## Action item
Output, without any change, the listing below from its opening line up to and including the line with "Image resolution: width=1512".

## Available data
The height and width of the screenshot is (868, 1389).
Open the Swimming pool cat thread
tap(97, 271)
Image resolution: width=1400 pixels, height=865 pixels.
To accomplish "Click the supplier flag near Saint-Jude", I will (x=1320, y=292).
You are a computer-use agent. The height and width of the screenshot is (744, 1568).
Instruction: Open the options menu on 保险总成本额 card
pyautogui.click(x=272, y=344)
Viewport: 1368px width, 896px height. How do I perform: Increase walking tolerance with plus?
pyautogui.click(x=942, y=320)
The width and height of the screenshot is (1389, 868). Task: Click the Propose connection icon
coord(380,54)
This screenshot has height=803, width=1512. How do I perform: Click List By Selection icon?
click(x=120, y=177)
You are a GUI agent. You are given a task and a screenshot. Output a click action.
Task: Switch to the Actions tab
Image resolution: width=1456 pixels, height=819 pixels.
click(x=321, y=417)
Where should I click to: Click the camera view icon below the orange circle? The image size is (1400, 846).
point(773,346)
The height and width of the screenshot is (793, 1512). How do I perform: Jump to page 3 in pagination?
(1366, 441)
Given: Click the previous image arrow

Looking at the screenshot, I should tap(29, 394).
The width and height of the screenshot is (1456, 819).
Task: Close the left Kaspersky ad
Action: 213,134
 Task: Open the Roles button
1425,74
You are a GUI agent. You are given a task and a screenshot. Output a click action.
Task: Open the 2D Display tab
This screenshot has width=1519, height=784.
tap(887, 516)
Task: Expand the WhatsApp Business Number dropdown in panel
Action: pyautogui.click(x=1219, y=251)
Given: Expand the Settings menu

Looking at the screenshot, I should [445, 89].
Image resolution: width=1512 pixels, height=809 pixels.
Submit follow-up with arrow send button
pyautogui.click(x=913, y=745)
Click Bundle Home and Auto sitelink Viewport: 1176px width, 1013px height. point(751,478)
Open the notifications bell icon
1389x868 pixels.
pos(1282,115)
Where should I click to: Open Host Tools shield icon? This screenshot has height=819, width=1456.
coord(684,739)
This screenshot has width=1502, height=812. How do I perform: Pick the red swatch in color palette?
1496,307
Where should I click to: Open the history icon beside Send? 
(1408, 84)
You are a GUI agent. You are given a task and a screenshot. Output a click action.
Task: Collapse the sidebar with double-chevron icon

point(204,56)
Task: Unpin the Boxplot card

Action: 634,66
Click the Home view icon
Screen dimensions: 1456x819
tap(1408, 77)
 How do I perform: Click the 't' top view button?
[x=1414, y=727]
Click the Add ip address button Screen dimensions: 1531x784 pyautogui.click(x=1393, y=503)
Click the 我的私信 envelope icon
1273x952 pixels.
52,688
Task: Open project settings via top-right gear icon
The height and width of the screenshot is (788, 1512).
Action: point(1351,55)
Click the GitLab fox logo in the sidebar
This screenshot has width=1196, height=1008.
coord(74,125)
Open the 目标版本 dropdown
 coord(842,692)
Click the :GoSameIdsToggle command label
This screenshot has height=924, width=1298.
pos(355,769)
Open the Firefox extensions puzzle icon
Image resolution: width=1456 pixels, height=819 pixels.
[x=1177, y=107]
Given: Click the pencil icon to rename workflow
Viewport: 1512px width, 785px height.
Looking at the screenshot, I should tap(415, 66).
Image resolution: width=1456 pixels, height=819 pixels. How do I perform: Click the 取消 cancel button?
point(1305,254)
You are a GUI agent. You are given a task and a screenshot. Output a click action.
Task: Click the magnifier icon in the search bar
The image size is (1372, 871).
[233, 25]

## Reply to the task
The height and width of the screenshot is (868, 1389).
Open the Swimming pool cat thread
tap(97, 271)
Image resolution: width=1400 pixels, height=865 pixels.
To accomplish "Click the supplier flag near Saint-Jude", I will (x=1320, y=292).
You are a computer-use agent. The height and width of the screenshot is (744, 1568).
Instruction: Open the options menu on 保险总成本额 card
pyautogui.click(x=272, y=344)
Viewport: 1368px width, 896px height. How do I perform: Increase walking tolerance with plus?
pyautogui.click(x=942, y=320)
The width and height of the screenshot is (1389, 868). Task: Click the Propose connection icon
coord(380,54)
This screenshot has height=803, width=1512. How do I perform: Click List By Selection icon?
click(x=120, y=177)
You are a GUI agent. You are given a task and a screenshot. Output a click action.
Task: Switch to the Actions tab
Image resolution: width=1456 pixels, height=819 pixels.
click(x=321, y=417)
Where should I click to: Click the camera view icon below the orange circle? The image size is (1400, 846).
point(773,346)
The height and width of the screenshot is (793, 1512). How do I perform: Jump to page 3 in pagination?
(1366, 441)
Given: Click the previous image arrow

Looking at the screenshot, I should tap(29, 394).
The width and height of the screenshot is (1456, 819).
Task: Close the left Kaspersky ad
Action: 213,134
 Task: Open the Roles button
1425,74
You are a GUI agent. You are given a task and a screenshot. Output a click action.
Task: Open the 2D Display tab
This screenshot has width=1519, height=784.
tap(887, 516)
Task: Expand the WhatsApp Business Number dropdown in panel
Action: pyautogui.click(x=1219, y=251)
Given: Expand the Settings menu

Looking at the screenshot, I should [445, 89].
Image resolution: width=1512 pixels, height=809 pixels.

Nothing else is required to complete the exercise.